Вот оно, лицо Пилтовера — разбитое, окровавленное, заплывшее; казалось бы, десятилетием спустя должно было хоть что-то стать лучше, но...
Но Кейтлин Кирамман стоит у чертовой могилы своей матери и думает: всё катится к чертям, даже если нынешний совет пытается продвинуть идеи социальной адаптации для жителей Зауна и внедрить их в некогда светлую, золотую жизнь Пилтовера. Виновных — за решетку. Виновных немного меньше — оправдать. Больных — лечить. Мерцание — истреблять, и воды — очищать.
Джинкс была виновной, и Джинкс была больной.
Возвращаясь к началу...
Если из нее вырезать Джинкс, Паудер не вернётся, и даже за решетками реабилитационного центра не вырастить на новом скелете старую плоть. На Джинкс сказалось это десятилетие — она посерела, поутихла, и бойкая жизнь ее несуществующих друзей превратилась в настольное кладбище.
У Джинкс на тумбочке валяются какие-то мелкие, безобидные клочки ткани и бумаги, которым она когда-то дала имена — а потом забыла, и, не вспомнив, каждый раз стала называть новыми. Бесконечный круг имянаречения, петля умирающей памяти.

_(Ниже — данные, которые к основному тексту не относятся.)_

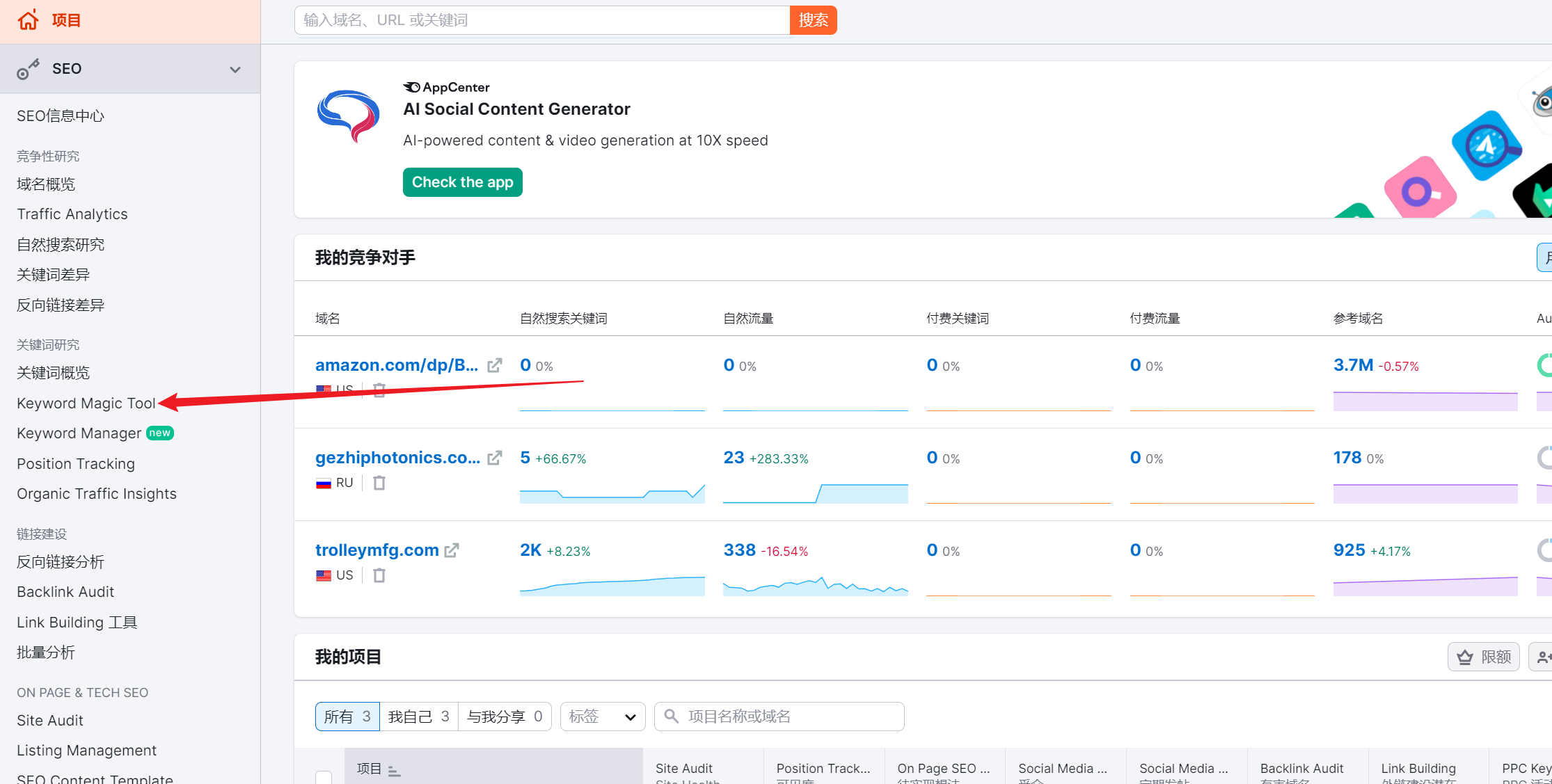Click the Check the app button
This screenshot has height=784, width=1552.
click(462, 182)
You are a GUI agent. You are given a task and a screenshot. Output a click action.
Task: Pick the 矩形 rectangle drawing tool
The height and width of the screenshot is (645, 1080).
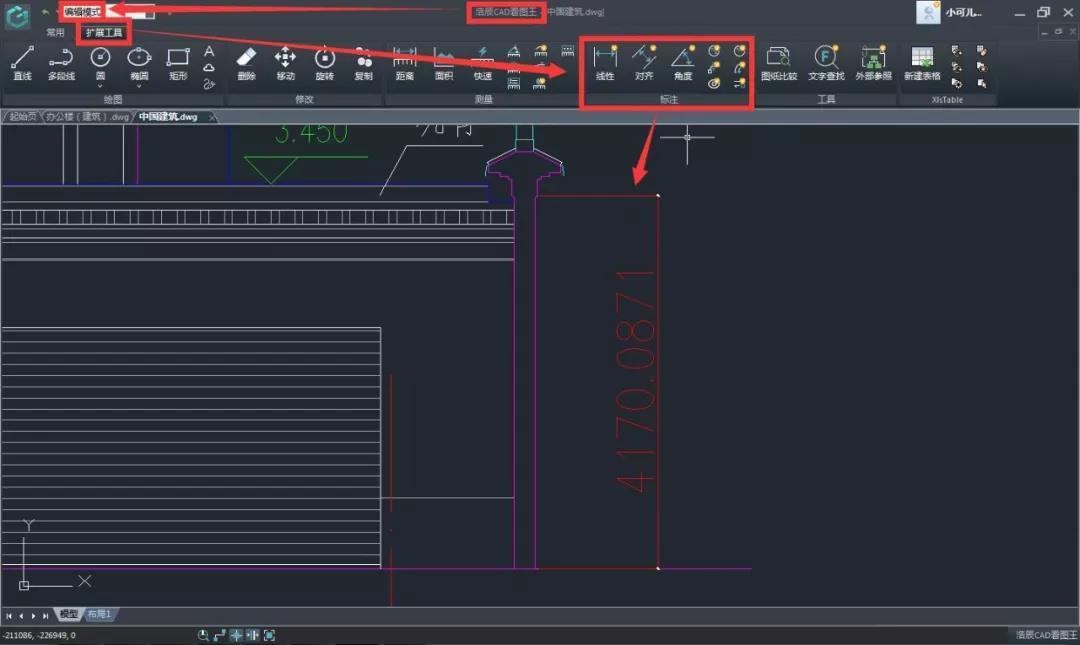(177, 60)
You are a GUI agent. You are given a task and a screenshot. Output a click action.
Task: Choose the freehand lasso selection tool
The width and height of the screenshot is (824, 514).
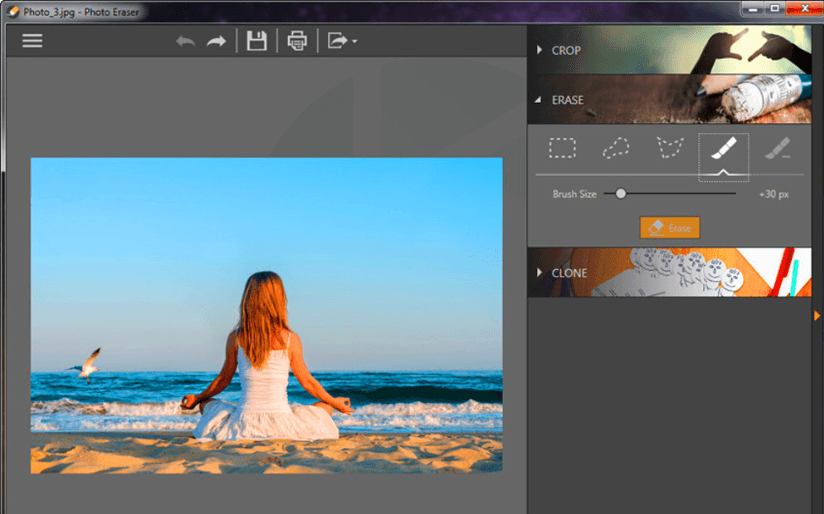click(615, 149)
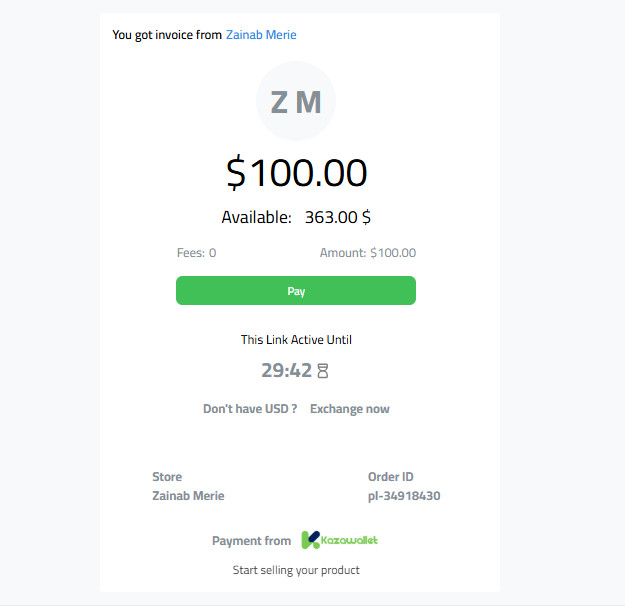
Task: Click the Store name Zainab Merie
Action: tap(188, 496)
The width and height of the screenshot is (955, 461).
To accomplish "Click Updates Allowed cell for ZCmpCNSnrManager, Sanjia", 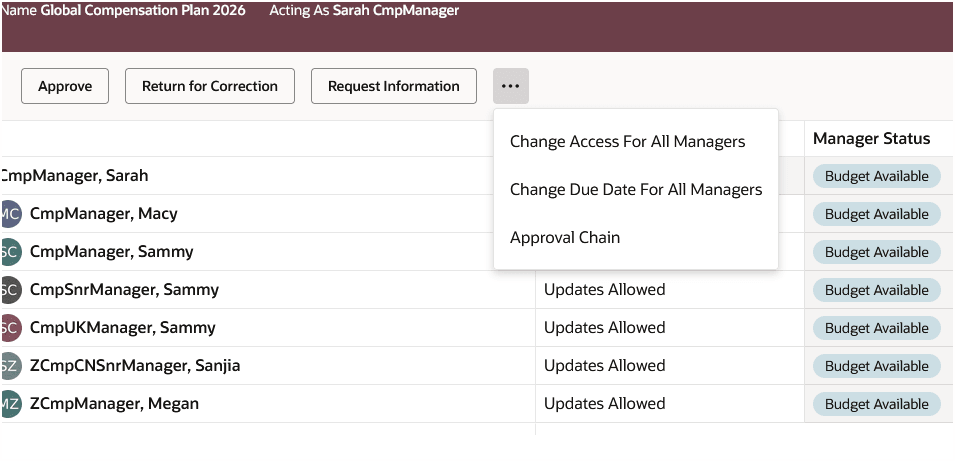I will coord(604,366).
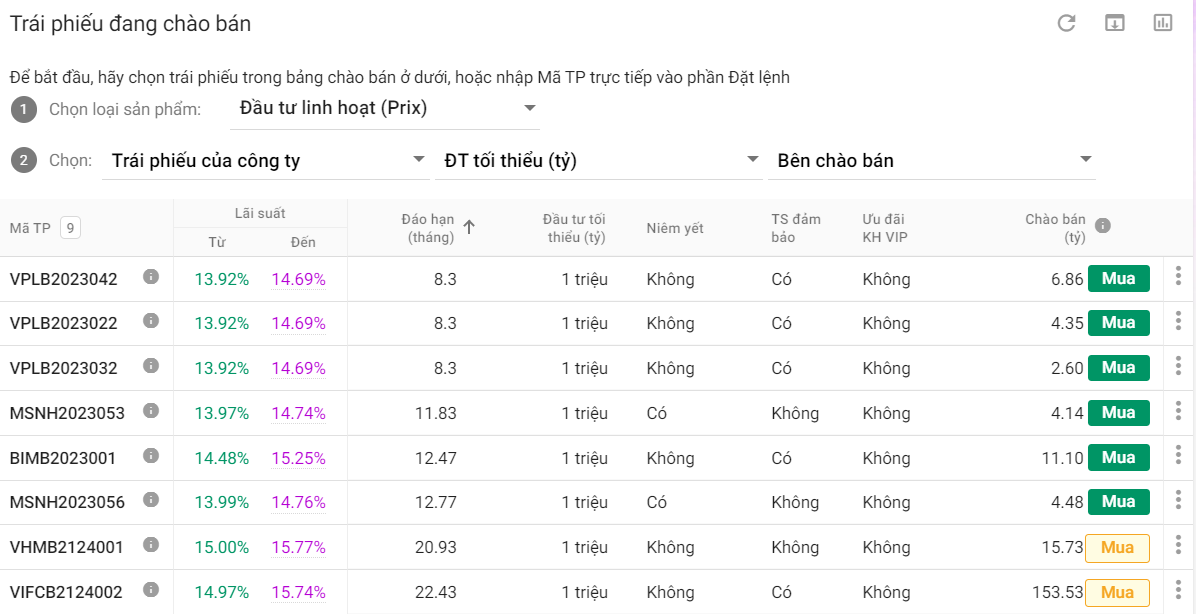The height and width of the screenshot is (614, 1196).
Task: Open more options for MSNH2023053 row
Action: click(1178, 411)
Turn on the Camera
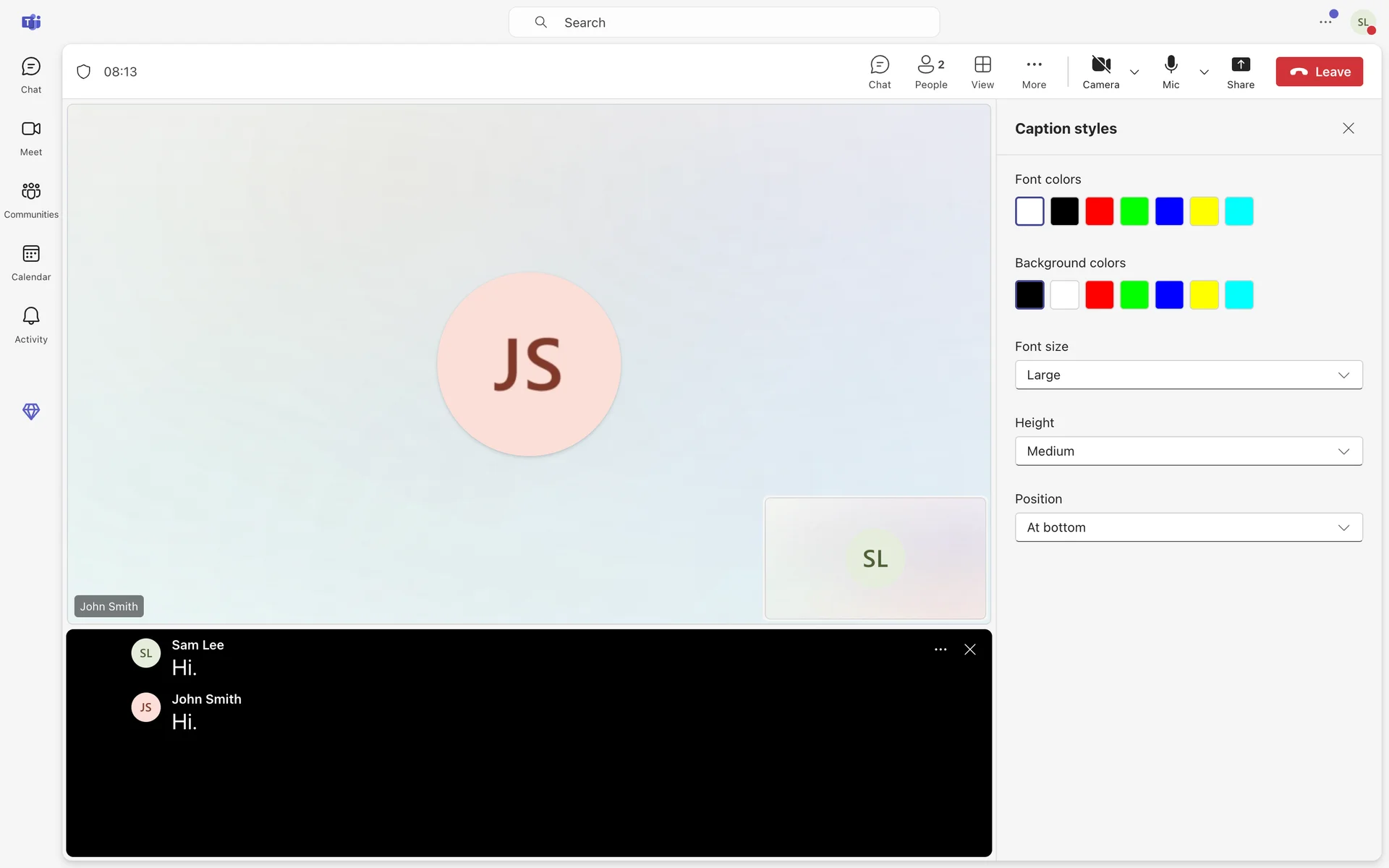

Кейтлин видела, как из помешанной синей райской птицы Джинкс превращалась не столько в тень, сколько в последнее эхо самоей себя; Кейтлин видела, как за этим наблюдала Вай — и как этой же Вай однажды просто стало плохо, и она перестала приходить. (А может, ее перестали пускать после попытки выкрасть то, что она пыталась звать "Паудер"). Хотя не то чтобы у Кейтлин были весомые причины раз за разом посещать конкретный карцер — но что-то влекло и тянуло ее к человеку, который смотрел на нее через перекрёстки решетки на дверях. Может, было некоторое... духовное единение? Понимание? Может ли богатый от рождения своего ребенок вдруг понять ребенка, который потерял всех, а потом и себя, и умер, не познав той светлой, доброй жизни, которой достоин всякий, приходящий в мир?
Может ли Кейтлин Кирамман стоять один на один с трупом Паудер?
Бред. Никогда такого не будет. И не только потому что трупы не могут стоять.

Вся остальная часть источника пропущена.